TEXAS ETHICS COMMISSION
ETHICS ADVISORY OPINION NO. 398
June 12, 1998
Whether a corporation would be making a prohibited political contribution if the corporation sold a product to a candidate for campaign use at a rate lower than the corporation's normal wholesale rate. (AOR-436)
A candidate has asked whether a proposed transaction between the candidate and a corporate producer of a packaged food product would involve a prohibited corporate campaign contribution. The candidate proposes to distribute the food product with his campaign material to illustrate the candidate's campaign slogan. The producer's normal business practice is to sell the food product at wholesale to retailers. The candidate would like to purchase the food product at a price below the producer's normal wholesale price.
As a general rule, a discount to a candidate is a campaign contribution. See Ethics Advisory Opinion No. 35 (1992).1 Campaign contributions from corporations are prohibited. Elec. Code § 253.094. The requestor takes the position, however, that the discount in question would not be a corporation contribution because the "proposal and the negotiations were conducted as any other business transaction, both sides seeking an economic benefit." The requestor cites Ethics Advisory Opinion No. 143 (1993) in support of that position.
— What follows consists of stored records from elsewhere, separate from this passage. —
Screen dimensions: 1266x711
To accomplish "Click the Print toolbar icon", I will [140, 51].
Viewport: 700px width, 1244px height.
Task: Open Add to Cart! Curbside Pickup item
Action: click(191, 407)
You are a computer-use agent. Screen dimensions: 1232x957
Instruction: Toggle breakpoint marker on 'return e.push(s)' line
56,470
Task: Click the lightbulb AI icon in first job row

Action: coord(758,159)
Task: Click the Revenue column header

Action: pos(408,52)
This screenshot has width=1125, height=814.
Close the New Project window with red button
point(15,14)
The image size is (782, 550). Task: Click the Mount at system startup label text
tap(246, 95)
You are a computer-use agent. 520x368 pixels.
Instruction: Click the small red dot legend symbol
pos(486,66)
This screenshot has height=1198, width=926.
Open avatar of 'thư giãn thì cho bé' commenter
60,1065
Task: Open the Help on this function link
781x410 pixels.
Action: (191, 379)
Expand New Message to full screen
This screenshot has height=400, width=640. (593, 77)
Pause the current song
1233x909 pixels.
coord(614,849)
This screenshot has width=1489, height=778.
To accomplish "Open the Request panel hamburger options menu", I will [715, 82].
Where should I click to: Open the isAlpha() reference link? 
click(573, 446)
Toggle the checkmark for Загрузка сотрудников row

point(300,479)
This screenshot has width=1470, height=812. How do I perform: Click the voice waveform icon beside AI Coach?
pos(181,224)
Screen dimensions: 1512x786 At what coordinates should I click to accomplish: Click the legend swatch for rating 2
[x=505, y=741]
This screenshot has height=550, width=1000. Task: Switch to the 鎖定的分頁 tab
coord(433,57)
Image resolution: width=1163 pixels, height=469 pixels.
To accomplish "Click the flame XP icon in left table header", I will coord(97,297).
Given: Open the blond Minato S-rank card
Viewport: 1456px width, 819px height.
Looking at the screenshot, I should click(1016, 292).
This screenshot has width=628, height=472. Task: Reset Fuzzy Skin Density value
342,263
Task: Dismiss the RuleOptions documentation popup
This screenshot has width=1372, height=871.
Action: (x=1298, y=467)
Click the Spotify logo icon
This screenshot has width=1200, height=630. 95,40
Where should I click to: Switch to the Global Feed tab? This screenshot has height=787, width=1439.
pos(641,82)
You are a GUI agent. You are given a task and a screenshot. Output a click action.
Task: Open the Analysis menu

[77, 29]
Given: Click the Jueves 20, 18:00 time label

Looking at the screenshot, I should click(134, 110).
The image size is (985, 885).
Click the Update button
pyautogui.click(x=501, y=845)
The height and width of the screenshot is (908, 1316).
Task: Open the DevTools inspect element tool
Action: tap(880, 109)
The facts at issue in Ethics Advisory Opinion No. 143 (1993) did not involve a corporate discount; rather the facts in that opinion raised the question of whether any transfer between a corporation and a candidate is a prohibited contribution if the transfer is made in connection with the candidate's campaign. In response to that question we stated:
The definition of contribution in title 15 includes any transfer and, taken literally, does not except a transfer of a thing of value that is made as part of an arm's-length commercial transaction. However, we do not believe that the legislature intended that all commercial transactions involving political candidates, officeholders, or committees result in title 15 contributions when the transaction is connected with a campaign. If this were so, then a company that sells paper cups to a political committee for the going commercial rate, knowing that the goods are to be used for campaign purposes, might be making a political contribution. Such a result, in our opinion, runs counter to both the common understanding of "political contribution" and the legislature's intent.
Instead, we believe that by specifying that the transfer be made with the intent that it be used in connection with a campaign or to defray officeholder expenses, the legislature meant to exclude transfers made in connection with normal business transactions. Although a carnival corporation contracting to be a part of a fundraiser in some sense "intends" that the candidate use the share of proceeds it remits to him in connection with a campaign, the corporation's principal intent in making the contract is to take advantage of a situation that seems likely to yield an audience and profits for itself.
We stress that an exchange of consideration between a candidate and a corporation will not by itself change the character of the transfer from a prohibited political contribution to a permissible commercial transaction. It is critical that the terms of the transaction reflect the usual and normal practice of the industry, and be typical of the terms the commercial party offers to political and non-political entities alike.
Ethics Advisory Opinion No. 143 (1993) at 2-3.
The requestor argues that the proposed discount from the producer is not a campaign contribution because the food producer demonstrated interest in the proposal for business reasons. In Ethics Advisory Opinion No. 143, however, we emphasized that to avoid the prohibition on corporate campaign contributions it is critical that the terms of a contract between a corporation and a candidate be typical of the terms the corporation offers to political and non-political customers. Because the corporate producer described in the request letter has no history of comparable transactions with other non-political customers, we cannot conclude that the proposed transaction is permissible.
To avoid the prohibition on corporate campaign contributions it is critical that the terms of a contract between a corporation and a candidate be typical of the terms the corporation offers to political and non-political customers.
1 A discount such as a volume discount that is available to all similarly situated purchasers is not a contribution.